Fallait bien que ça arrive. Jacques Audiard vient de réaliser son premier navet, sa première crotte cinématographique. Attention, ce Live de Raphael (on va y arriver) n’est pas vraiment un film. Mais, dans 15 ou 20 ans, il sera difficile à Jacques Audiard de nier cette tâche sur sa filmographie, filmographie ô combien merveilleuse jusqu’ici : Un héros très discret, Un prophète, Sur mes lèvres, De battre mon cœur s’est arrêté… À la décharge de Jacques Audiard, il était presque écrit que maintenir un tel niveau était impossible. Bon, Jacques a quand même le mérite d’avoir attaqué l’Everest par la face nord : comment réussir quelque chose de bien quand on envisage de filmer Raphael en live ? Ça me paraît tellement évident à moi.

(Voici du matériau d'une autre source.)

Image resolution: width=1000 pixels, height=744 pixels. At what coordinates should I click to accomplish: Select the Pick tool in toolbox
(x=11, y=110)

Autant demander à un cancéreux de passer la barre des 10 secondes sur 100 mètres. Autant demander à des hommes politiques d’avoir des idées. Autant attendre de Charlie Hebdo qu’ils ne la jouent pas facile avec des couvertures représentant le Prophète (Jacques Audiard -> Un Prophète -> Charlie Hebdo = on y est !). Ce live pourra toutefois être considéré comme un attendrissant film de famille, ou comment garder quelques souvenirs visuels de papi (Raphael), un témoignage des efforts de ce dernier pour se trainer une dernière fois (on espère) jusqu’au-devant de la scène. Un film sur la mort finalement, pardon, sur la fin de la vie. Ou alors un film sur le handicap. En fait, ce live de Raphael vu par Jacques Audiard, c’est un peu Intouchables : chiant, hyper convenu et niais.